La route qui remonte de Tamanrasset vers le Ghardaia (1400 Kms) est goudronnée et en bon état sauf au sud de In Salah.
A notre arrivée en Algérie on nous avait signalé que la route Ghardaia Tamanrasset ne pouvait se parcourir qu’en convoi escorté par l’armée. Renseignements pris, seuls à ce jour les convois de camions d’essence sont escortés par l’armée, et la circulation est libre pour les touristes. On nous explique qu’il y a quelque temps, des pillards venus de Mauritanie venaient en armes voler les gros 4x4 des compagnies pétrolières. et ils ont ensuite tout simplement attaqué les camions citernes pour pouvoir faire le plein. Logique non ?

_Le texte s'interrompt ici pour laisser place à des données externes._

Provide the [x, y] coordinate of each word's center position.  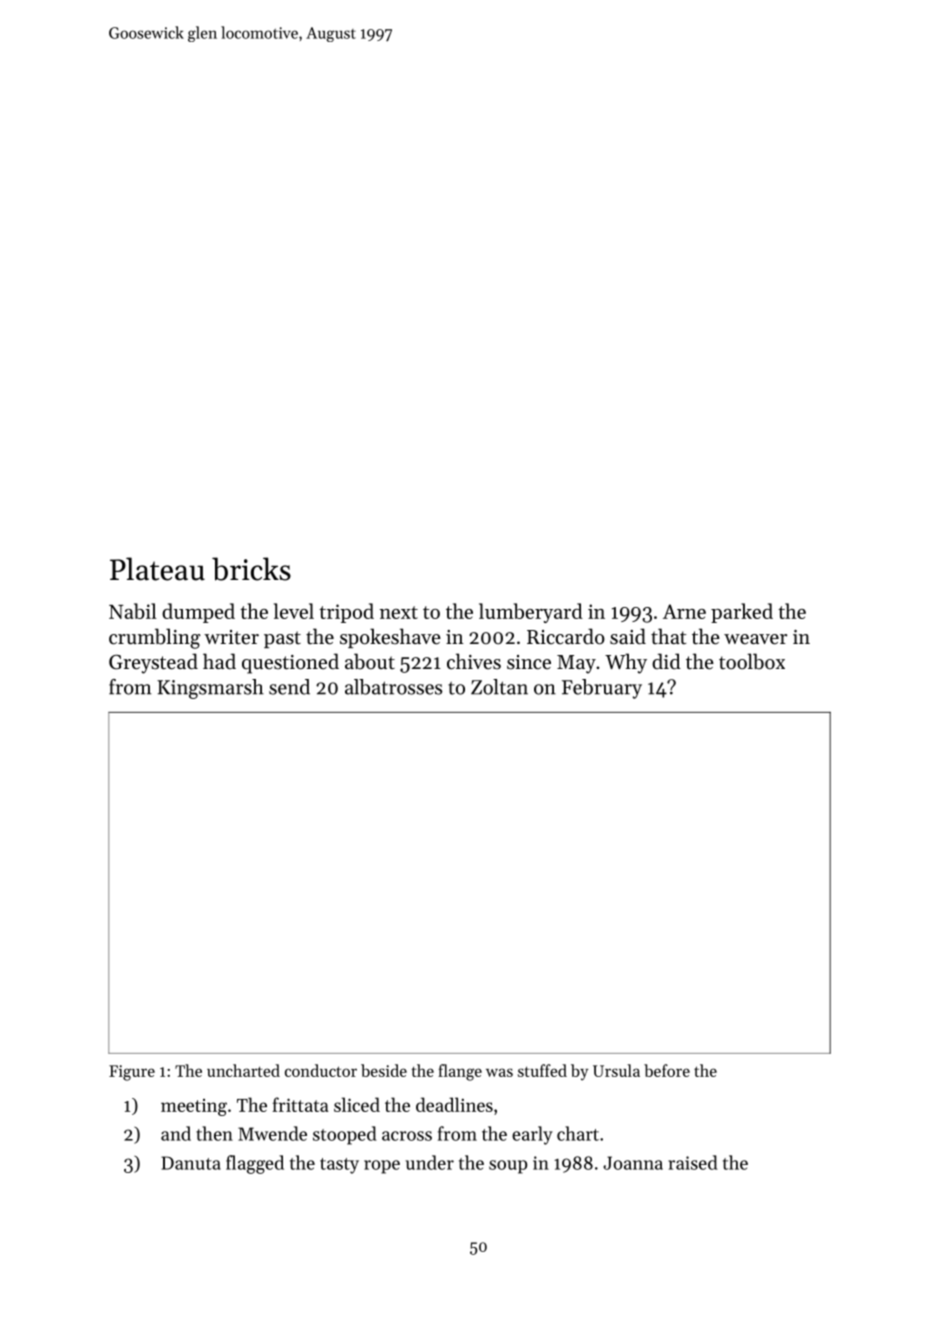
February [602, 689]
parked [742, 613]
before [667, 1070]
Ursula [616, 1070]
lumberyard [531, 613]
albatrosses [393, 687]
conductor [321, 1070]
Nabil [133, 611]
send [289, 687]
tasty [339, 1166]
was [499, 1072]
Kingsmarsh [210, 689]
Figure [132, 1073]
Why [626, 663]
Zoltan [499, 687]
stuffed [542, 1070]
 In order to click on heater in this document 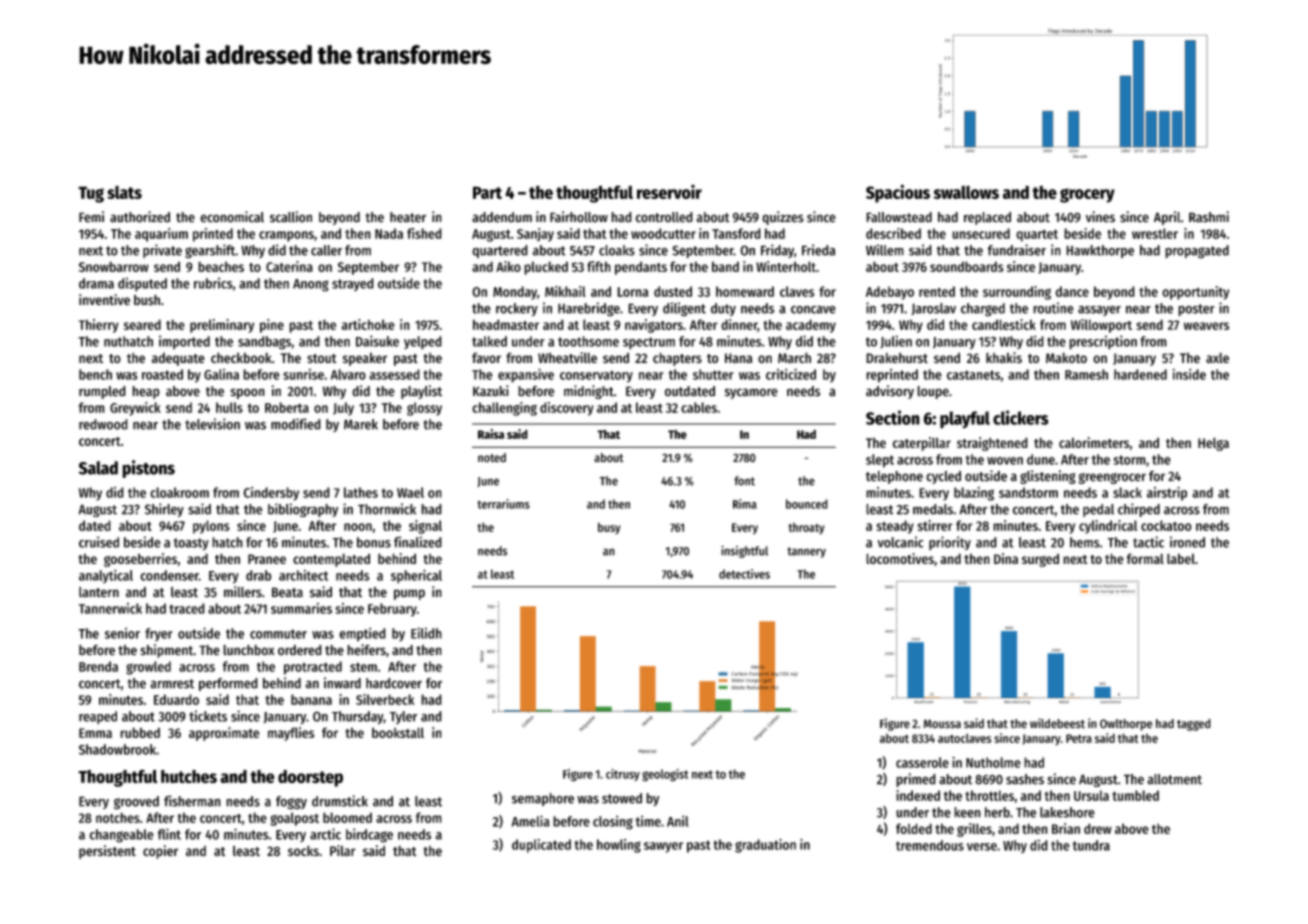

Le retour par Ghardaia, Ouargla, El Oued, Tunis, Génes, Toulouse, n’est qu’un long ruban de bitume ponctué en Algérie par des contrôles de police à chaque ville.
Bilan : Quatorze jours de route, 7200 Kms. Des souvenirs pleins la tête et déjà l'envie de repartir sur les pistes algériennes.
P.S. Après deux jours de repos à Toulouse la vaillante 2cv est repartie. vers Lisbonne (Portugal) pour fêter les 20 ans du 2cv Club portugais. Vers Salamanca, le bras arrière droit sûrement endommagé sur la piste se coupera net dans un rond point obligeant à une réparation de fortune auprès d’un soudeur local.
Henri Lenguin
La 2cv de raid
Châssis tubulaire à l’intérieur du châssis d’origine (AMI8)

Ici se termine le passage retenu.